Clip from a Barbados newspaper


Barbados’ new aviation museum, to permanently house the Concorde, will be constructed over the next year and a new company is being created to manage the facility.


“ It will take 12 to 14 months but it is going to be a site to parallel any aviation museum in the world,” said Minister of Tourism and International Transport Noel Lynch.


He was speaking yesterday at the Savannah Hotel where a formal sign-over of the Concorde aircraft to Barbados took place.


British Airways’ (BA’s) procurement manager for Concorde, Bryan Mitchell, signed on behalf of his company while Minister Lynch signed for the Government of Barbados, after he had been earlier presented at the airport with the Concorde’s technical log by Captain Mike Bannister.


The agreement signed yesterday between the Barbados Government and BA covers several areas and, among other things, speaks directly to care and maintenance of the aircraft.


BA’s manager for Barbados and the South Caribbean, Elvin Sealy, who played a lead role in ensuring that the local bid was successful, listed some of the criteria set out by his company.
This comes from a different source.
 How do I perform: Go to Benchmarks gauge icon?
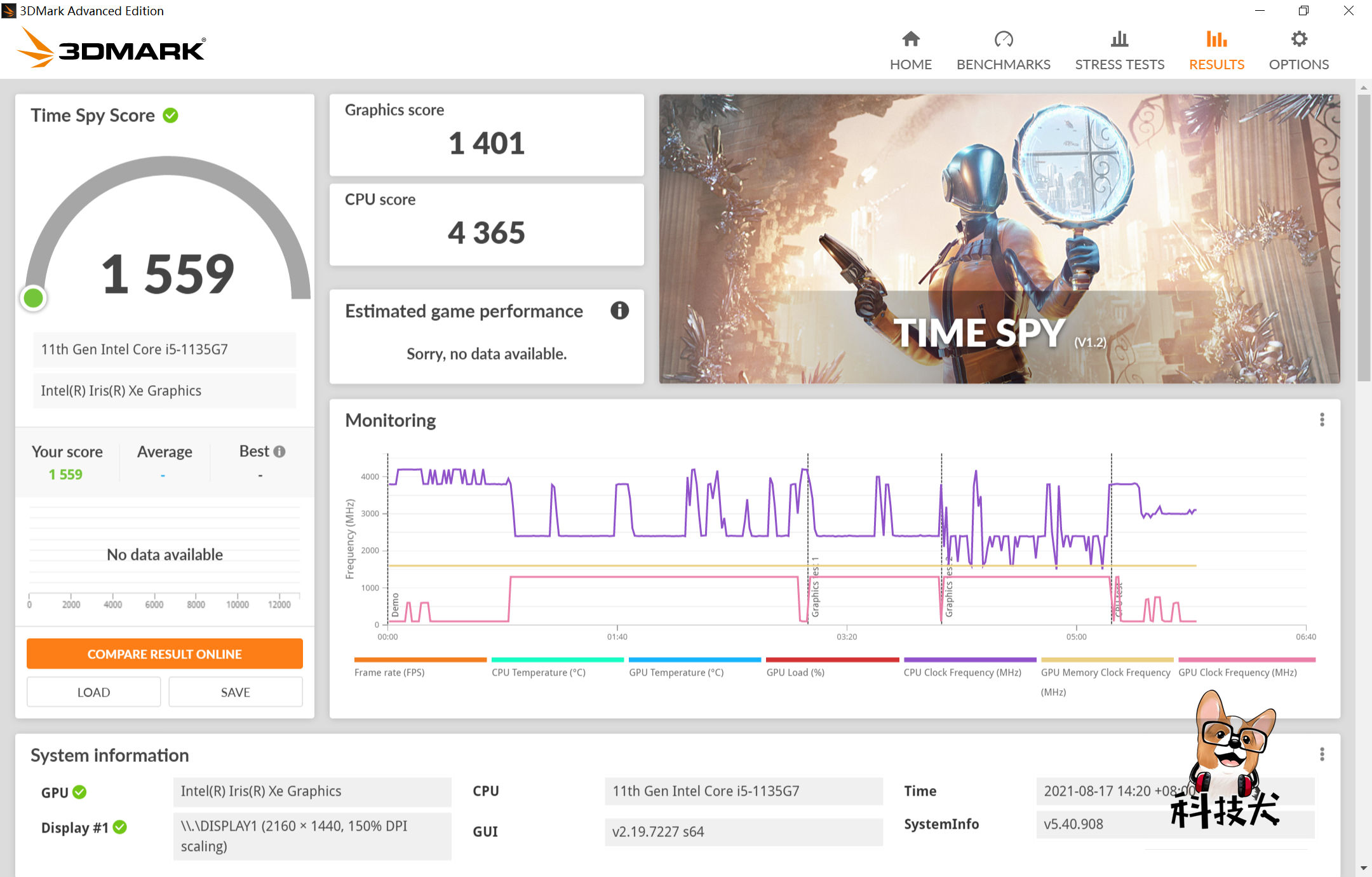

He said the aircraft must be maintained in good condition; it must be displayed with adequate public access, and marketing and promotion activities associated with the aircraft must be relevant to tourism and aviation.


“ The challenge for us Barbadians, and the authorities in particular, is to realise the enormous tourism marketing potential that this unique gift presents to Barbados,” said Sealy.


The museum, to be located east of the airport at the old Spencers Plantation, will be constructed as a two-phase project and will include a theatre, administration offices, a restaurant and a souvenir shop.


In the meantime, the Concorde will be housed in a temporary steel-frame tent before the permanent structure is completed.


Lynch said he was unable to provide the cost of the project, but several private sector contributions are expected to make the showpiece museum a reality. Construction magnate Sir Charles Williams was among those attending the formal welcome for the aircraft, along with Government, tourism and aviation officials.